09 Jun 2020
I'm currently starting passive investing and have about 720 a month to do DCA. How do I spread out my DCA into the respective RSPs and Roboadvisors?
I have 300/month into DBS RSP Nikko AM STI ETF for about 6 months. I recently started a Stashaway account and am pumping in 150 each into a 36% and 22% risk portfolio. Thinking of reducing my nikko and putting in the rest into global etfs on FSMOne. I am young so my risk appetite is quite high. Just not sure how to proportion everything?

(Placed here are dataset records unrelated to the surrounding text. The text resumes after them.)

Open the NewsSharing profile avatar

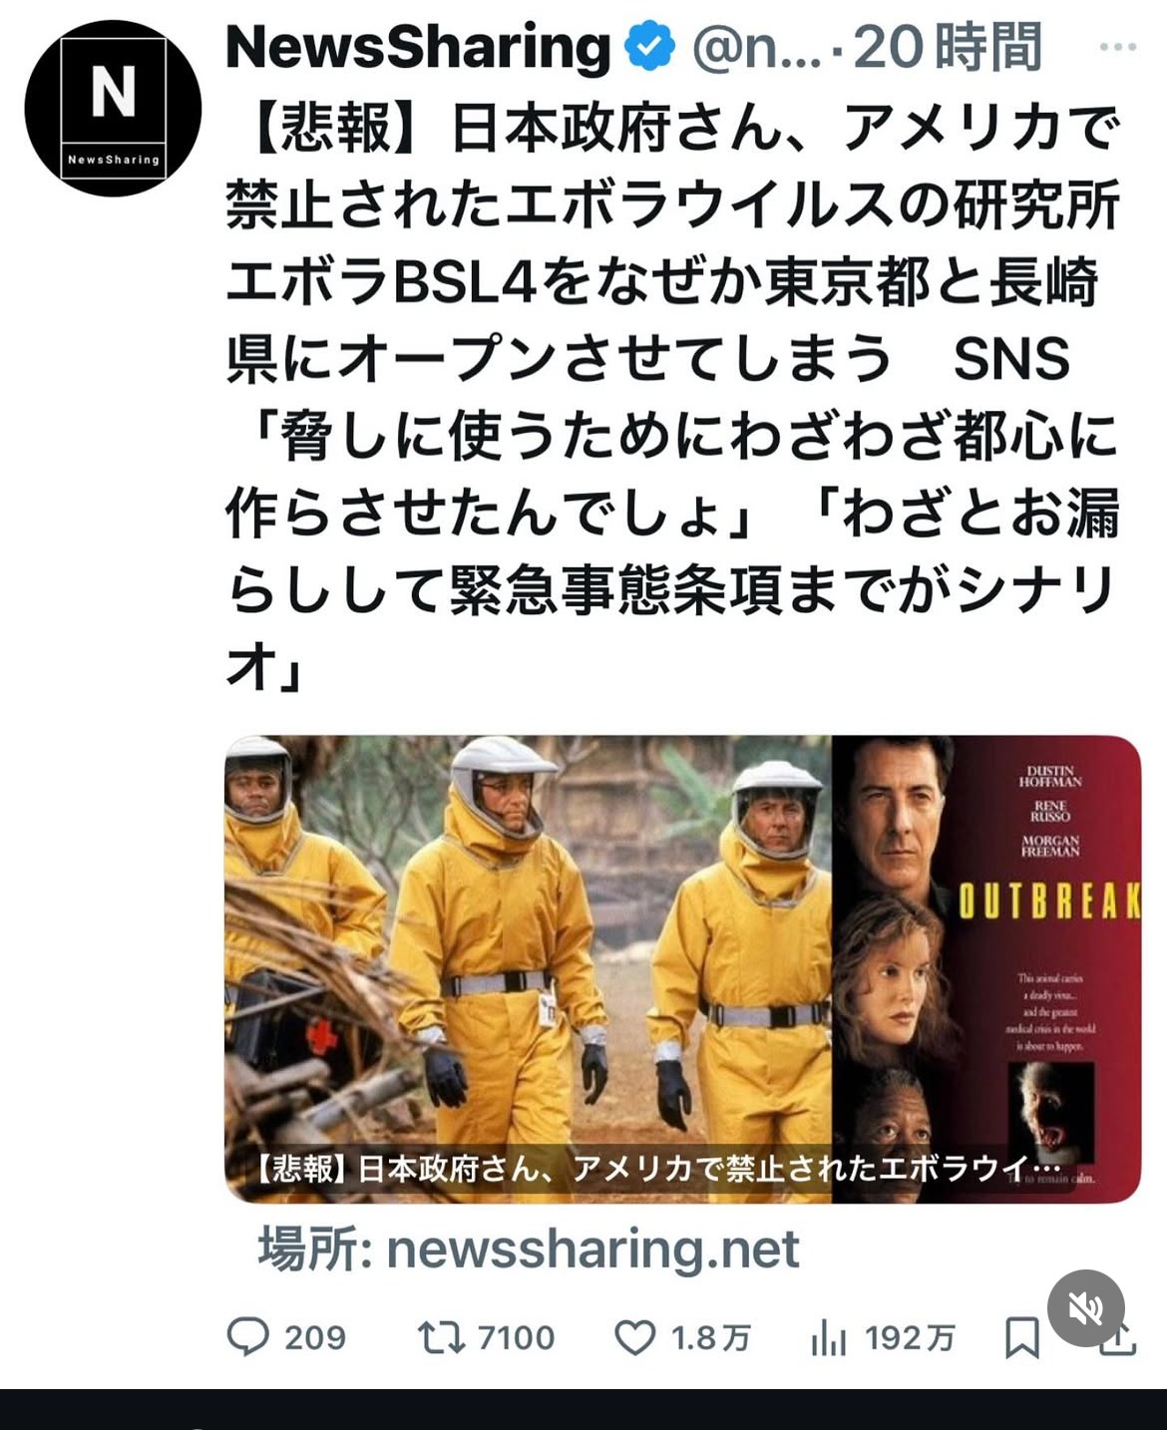pyautogui.click(x=113, y=108)
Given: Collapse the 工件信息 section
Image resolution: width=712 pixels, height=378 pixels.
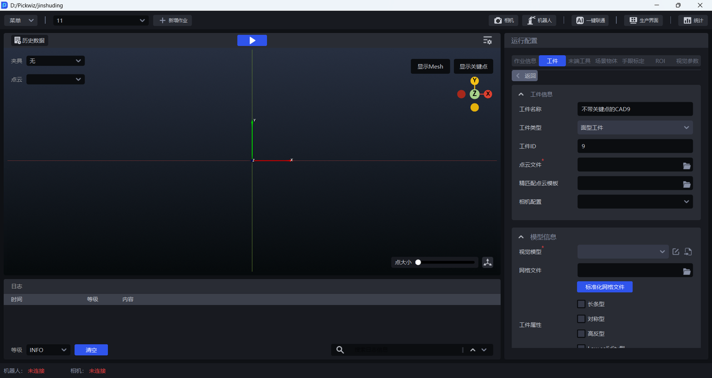Looking at the screenshot, I should coord(521,95).

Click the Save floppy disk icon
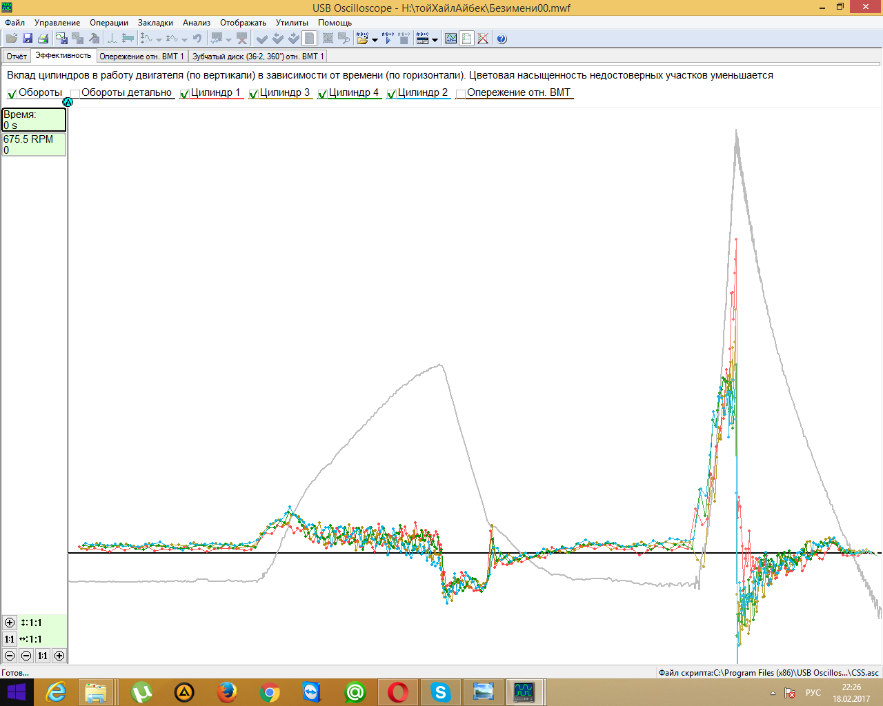coord(28,39)
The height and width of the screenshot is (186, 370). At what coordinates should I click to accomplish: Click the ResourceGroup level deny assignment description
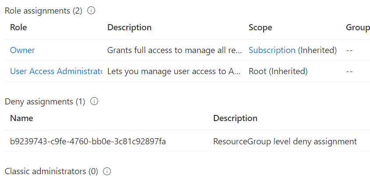[285, 141]
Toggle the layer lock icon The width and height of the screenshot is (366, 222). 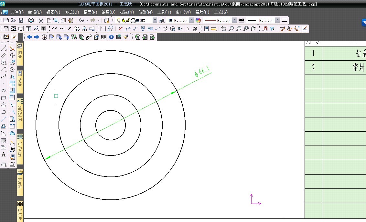[x=128, y=20]
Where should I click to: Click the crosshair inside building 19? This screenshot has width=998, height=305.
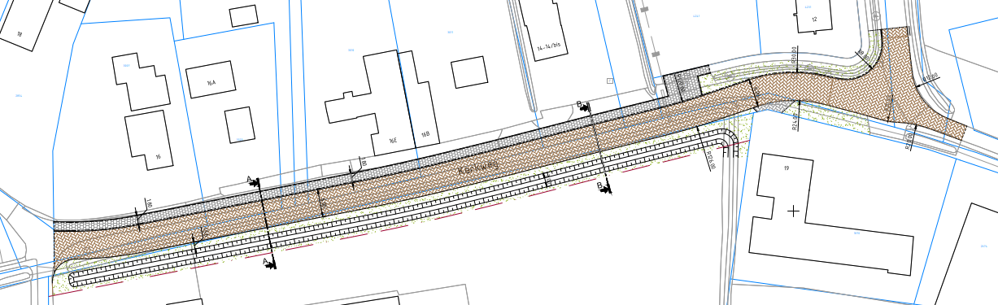pos(793,211)
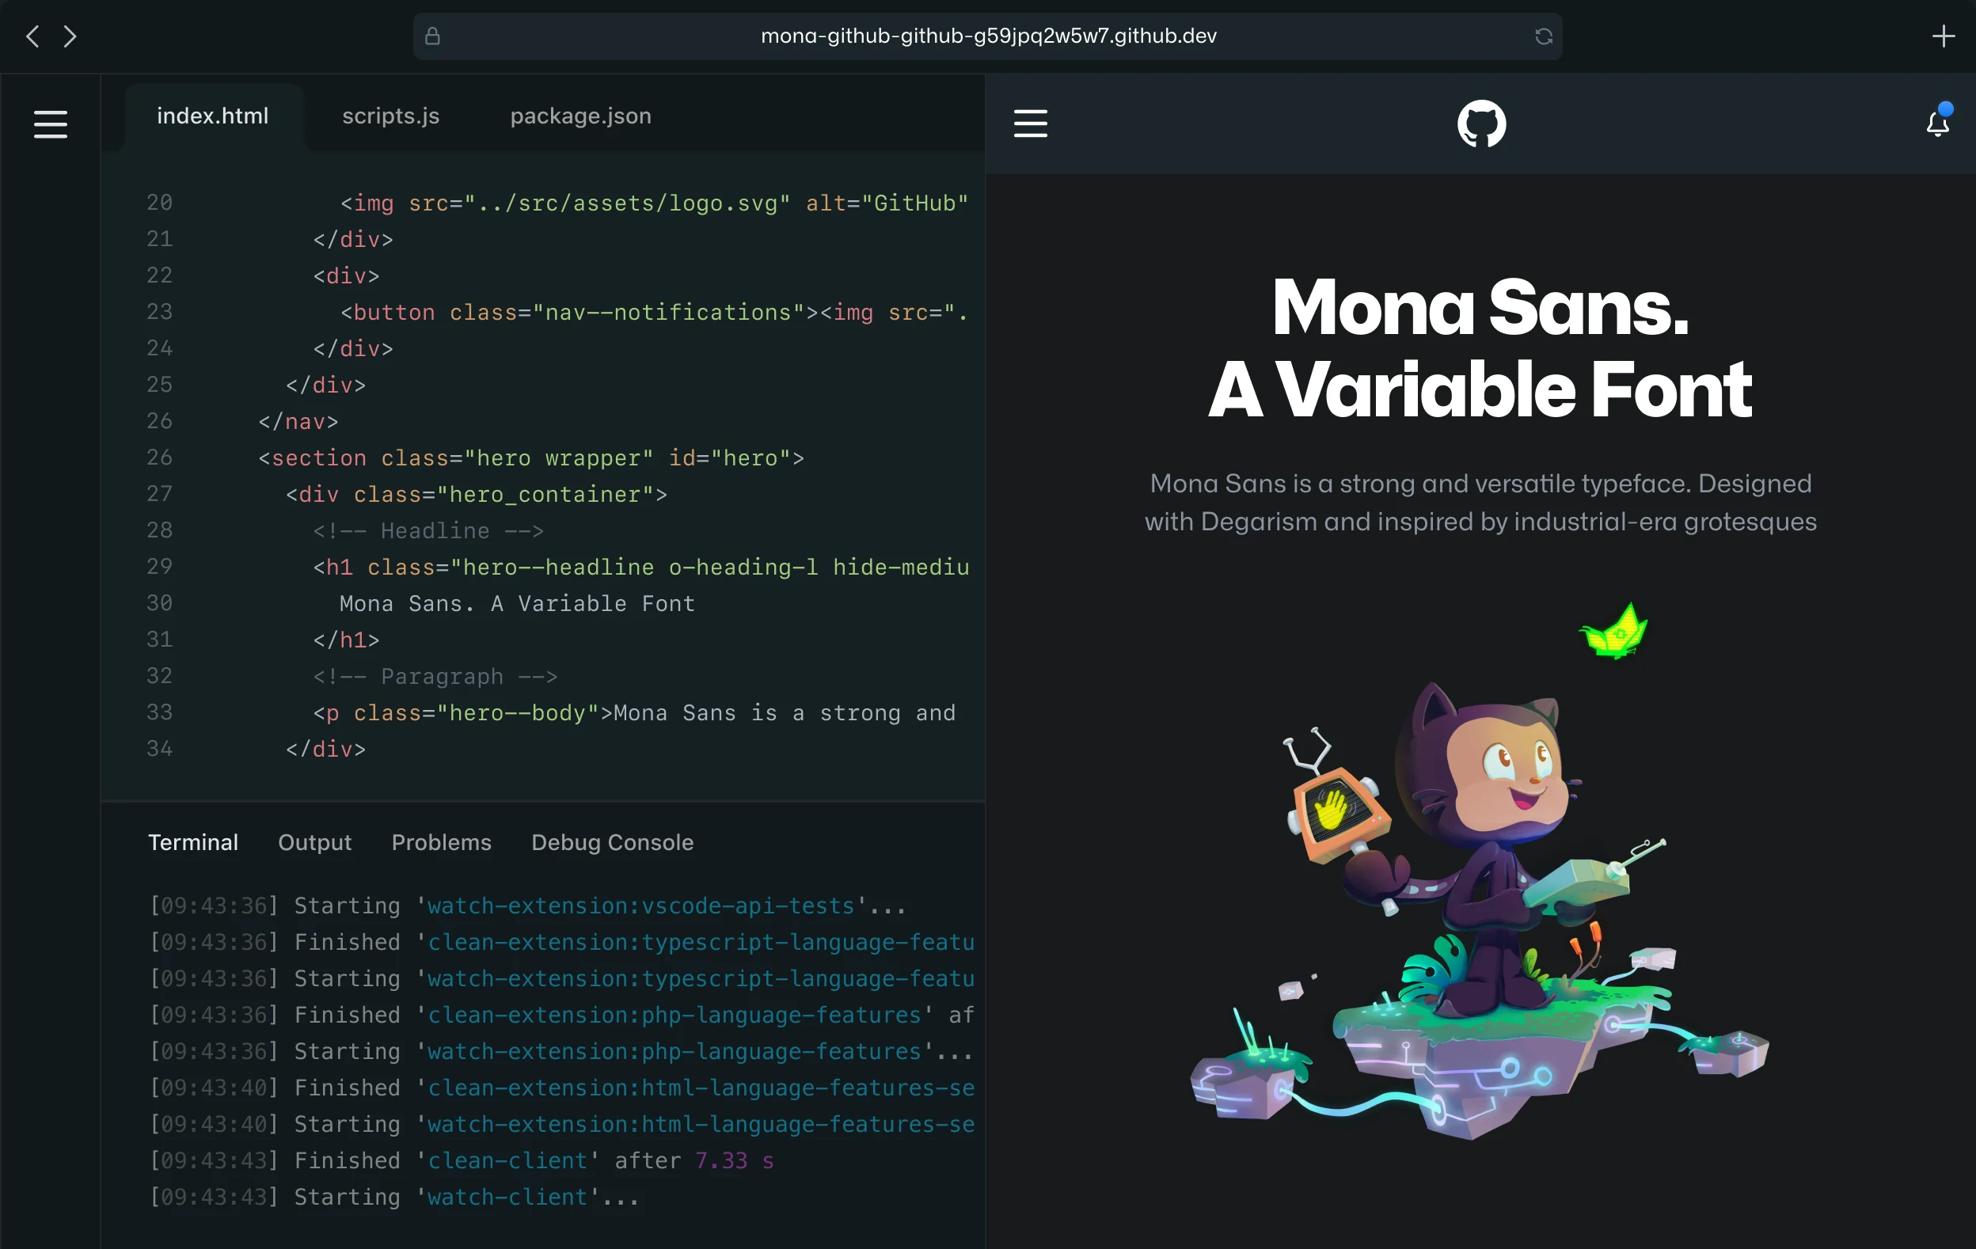Select the Terminal panel tab
Image resolution: width=1976 pixels, height=1249 pixels.
pyautogui.click(x=193, y=842)
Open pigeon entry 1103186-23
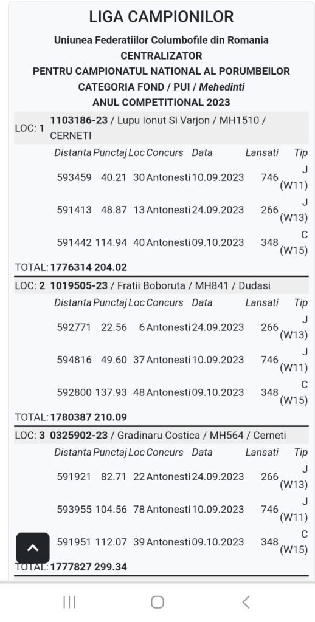Screen dimensions: 315x622 (78, 120)
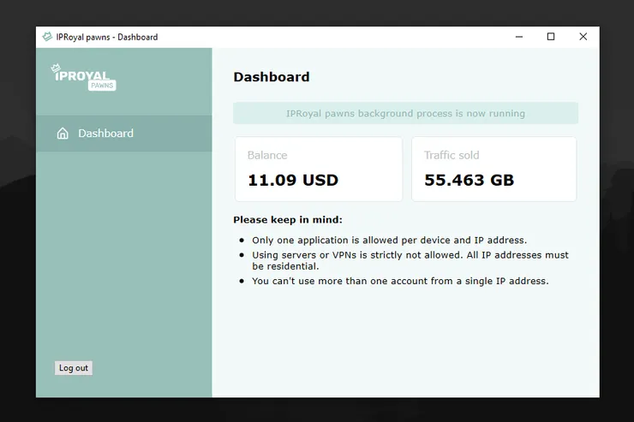Viewport: 634px width, 422px height.
Task: Click the window title text in title bar
Action: coord(107,37)
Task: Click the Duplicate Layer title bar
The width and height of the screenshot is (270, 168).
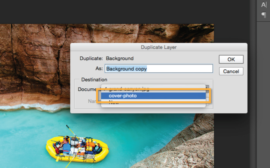Action: [x=159, y=47]
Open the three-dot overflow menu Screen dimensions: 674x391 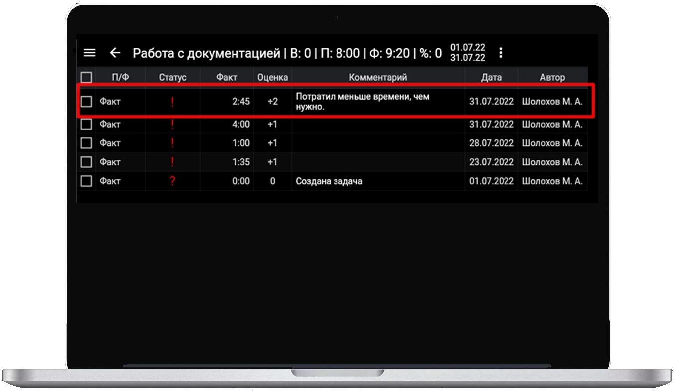[501, 53]
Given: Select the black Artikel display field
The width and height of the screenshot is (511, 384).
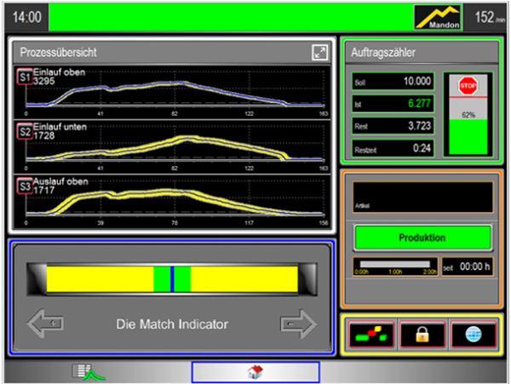Looking at the screenshot, I should pyautogui.click(x=422, y=196).
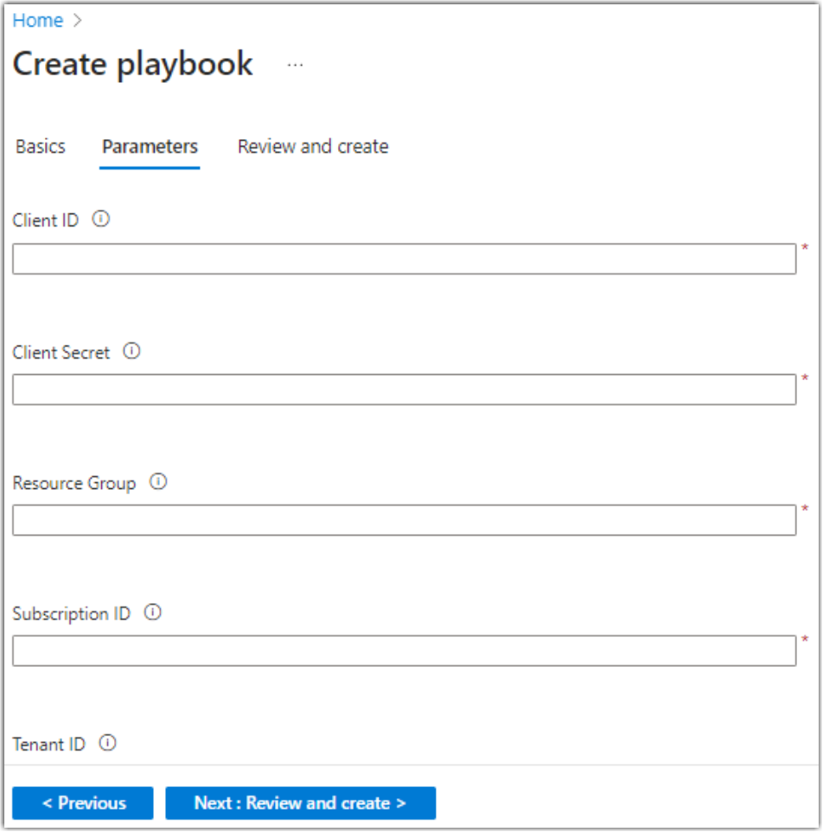Click the Create playbook page title

pyautogui.click(x=133, y=65)
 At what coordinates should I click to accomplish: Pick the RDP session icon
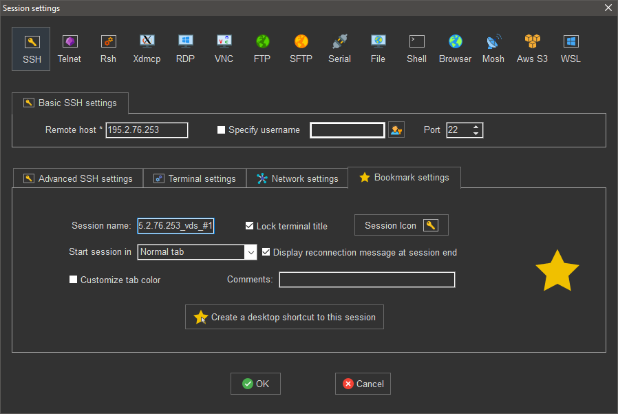(x=185, y=48)
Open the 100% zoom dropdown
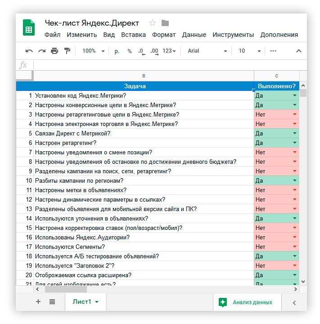The height and width of the screenshot is (324, 320). coord(93,51)
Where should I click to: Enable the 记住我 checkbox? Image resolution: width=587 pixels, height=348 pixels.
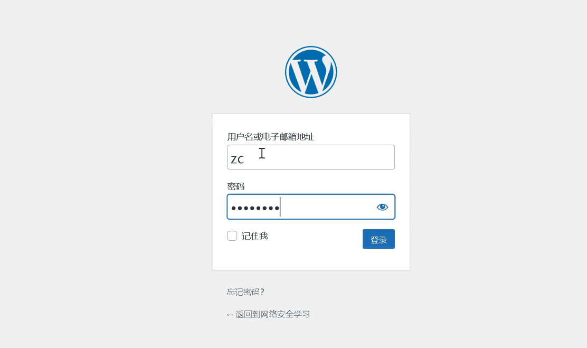(232, 236)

Hi, with $720/mth, i'd say keep up with the $150/mth into your Stashaway 36% & 22% portfolios respectively. With the remaining $400, invest in SG Reits for dividend gains, as i think the Stashaway portfolios are good enough for income growth. Since you do not have much capital to invest each month, i'd try not to diversify too much, as to take note of management fees and other costs.
I'd say forgo the sti etf because it has fell too much and i do not see it going back up to its price in Feb2020. Of course, that. is up to. your own investment belief. Also, some companies that are in the STI, such as SIA, SATS, Genting Sing, all these significantly affected by covid, ask if u believe it will increase back to its Feb value price? If not, REITs will be your safe bet. You can try Syfe REIT+ for reits dca.